> _Extracted text_

Modern mental health and the evolutionary approach offer complementary strategies that work well together.

The second group of disorders all involve a lack of energy because of a lack of hope and a sense of personal ineffectiveness. Modern mental health treatment is about attacking the lack of energy with medication and dispelling the hopelessness by changing one’s way of habitually thinking and responding. This includes: cognitive behavioral therapy, exercise and medication management.

The evolutionary approach is to encourage experiences of personal efficacy and to increase hope by increasing self confidence. When you feel effective you no longer at the mercy of unfortunate life circumstances.The overriding strategy is to encourage the making of a do able goal and then the celebration of its accomplishment. It is irrelevant how small the goal is, the importance is in its achievement Some of the strategies that have worked for others include: making a list of past accomplishments in order to remember what it felt like to be capable. Making a very simple “to do “ list for the pleasure of crossing things off. Tackling tasks in 15 minute increments is also effective in fighting the sense of powerlessness. A structured, mild, exercise program is also very useful because it naturally increases energy and by making a plan and following through self confidence is increased.

> _What to produce_
Answer these questions about the text on mental health treatment:
(a) What three things does modern mental health treatment include for the second group of disorders?
(b) According to the evolutionary approach, in what time blocks can tasks be tackled to fight the sense of powerlessness?
(c) Under the evolutionary approach, what kind of list is suggested for the pleasure of crossing things off?
You won't need the lines that come next.

> _Information given_
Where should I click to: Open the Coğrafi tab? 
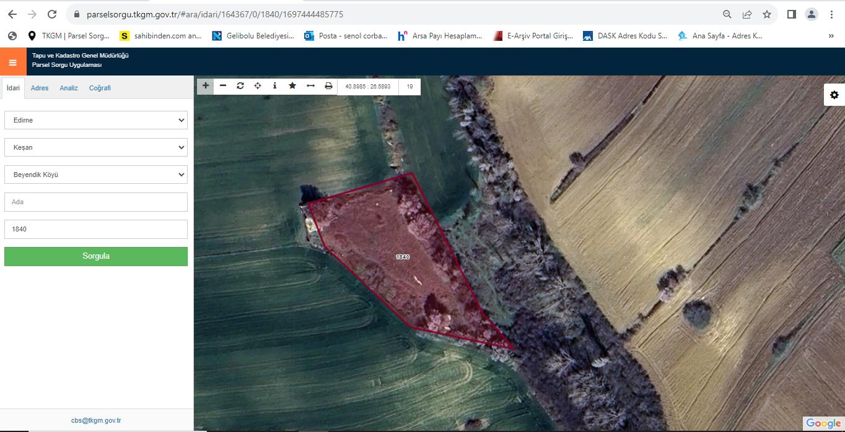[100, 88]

...

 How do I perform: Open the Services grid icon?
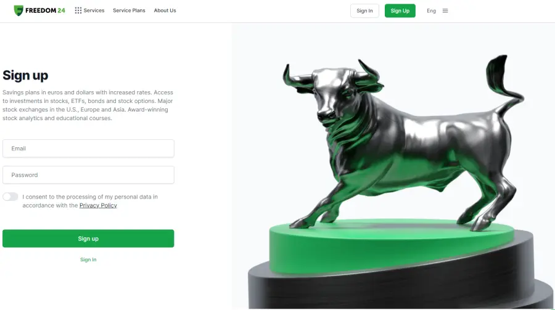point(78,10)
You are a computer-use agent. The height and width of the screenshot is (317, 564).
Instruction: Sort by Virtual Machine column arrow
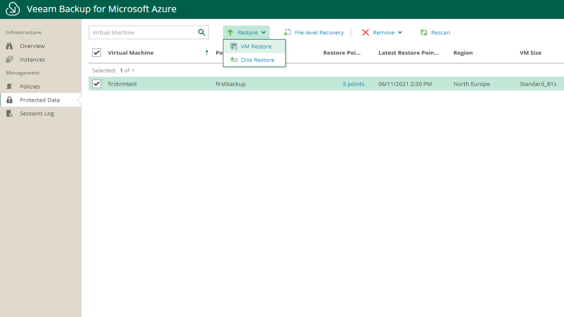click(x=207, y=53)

--

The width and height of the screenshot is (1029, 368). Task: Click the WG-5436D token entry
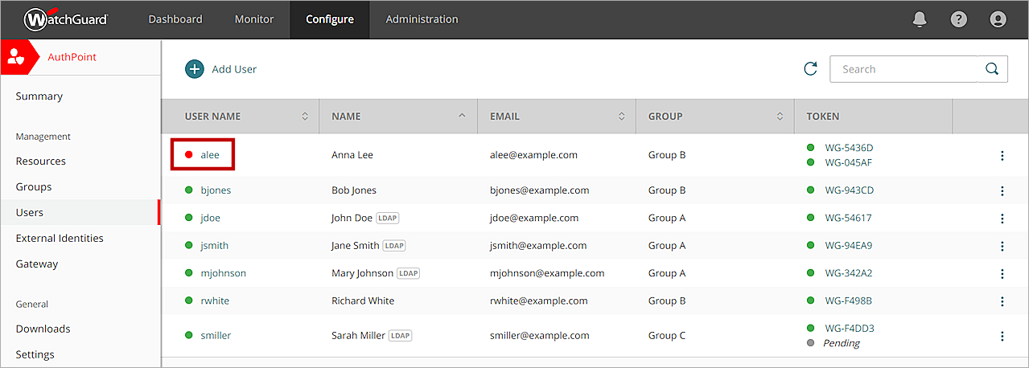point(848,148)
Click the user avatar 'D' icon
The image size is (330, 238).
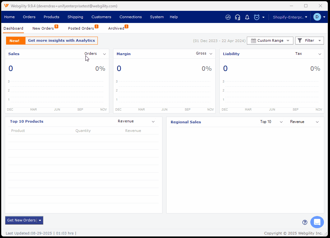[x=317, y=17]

> _Problem solution_
(a) Cognitive behavioral therapy, exercise and medication management.
(b) In 15 minute increments.
(c) A very simple "to do" list.